Au Paraguay, une fillette de 10 ans, enceinte de 22 semaines après avoir été violée par son beau-père, ne peut avoir droit à l’avortement à cause de la puissance de l’Église catholique dans le pays. Ainsi, le ministre de la santé paraguayen Antonio Barrios a refusé la requête de la fillette et de sa mère de terminer prématurément cette grossesse indésirée. La mère de la fillette est actuellement emprisonnée pour ne pas avoir su protéger la fillette des viols répétés de son beau-père, toujours en fuite, et malgré qu’elle ait vraisemblablement averti à plusieurs reprises la police des viols qui se déroulaient sans toutefois jamais porter plainte.

Antonio Barrios, le ministre de la Santé paraguayen

Antonio Barrios, le ministre de la Santé paraguayen

Dans cette affaire qui secoue la société paraguayenne, c’est surtout la question de l’avortement dont il est fait débat, bien plus que de la question du viol, et notamment du viol dans le cadre familial, dans un pays où les grossesses précoces sont nombreuses tout comme les cas d’abus sexuels (19% des grossesses du pays sont le fait de mineurs).

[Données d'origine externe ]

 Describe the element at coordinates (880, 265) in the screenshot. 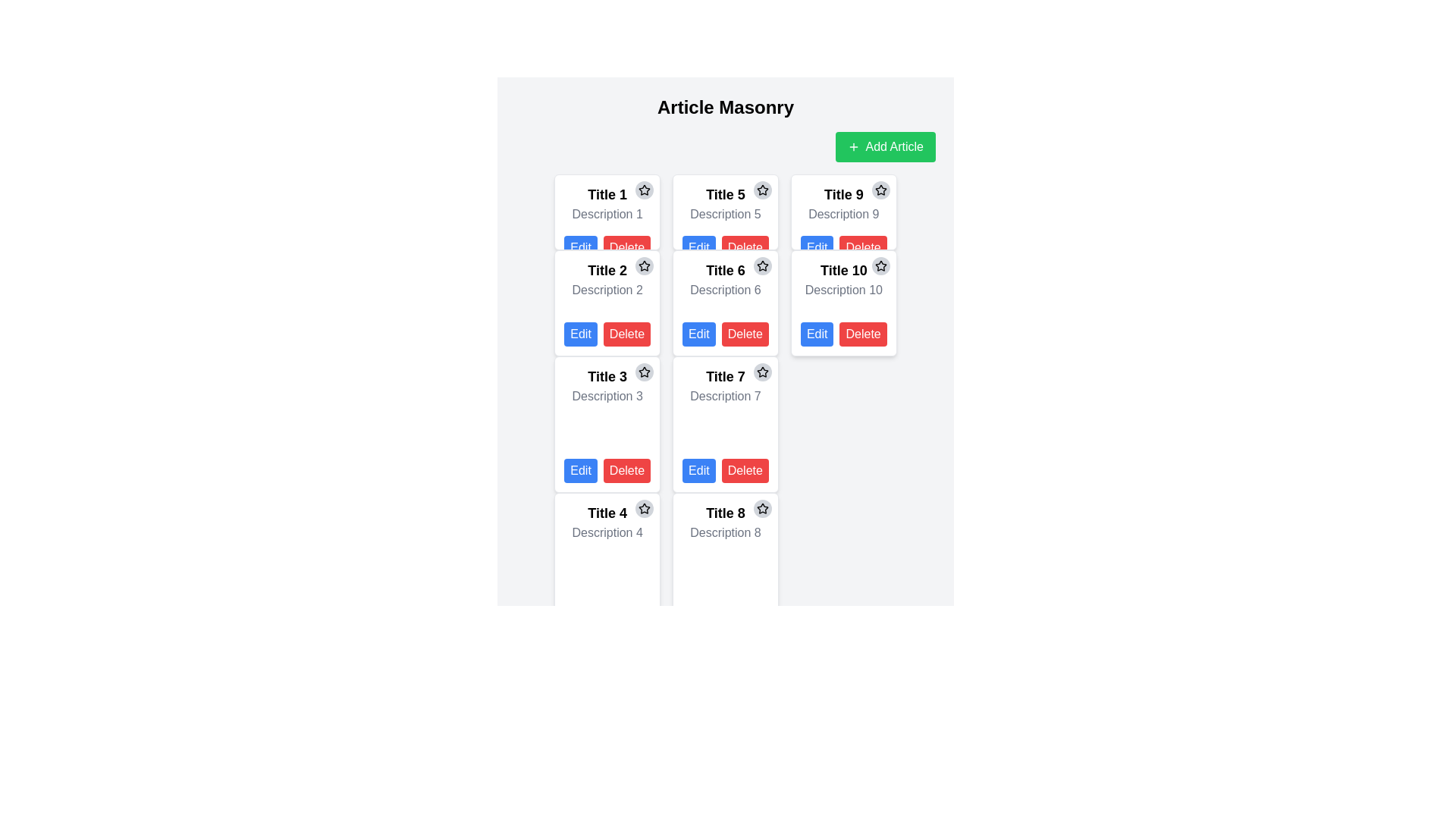

I see `the star icon located at the top right corner inside the card labeled 'Title 10', next to the title text` at that location.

Selon le gouvernement conservateur d’Horacio Cartes  donc, il n’y a « aucune indication  » sur le fait que la santé de la fillette soit à risque, bien que des experts médicaux aient souligné que les jeunes adolescentes de moins de 15 ans ont des chances plus élevées de rencontrer des complications médicales, plus encore pour une fillette de 10 ans.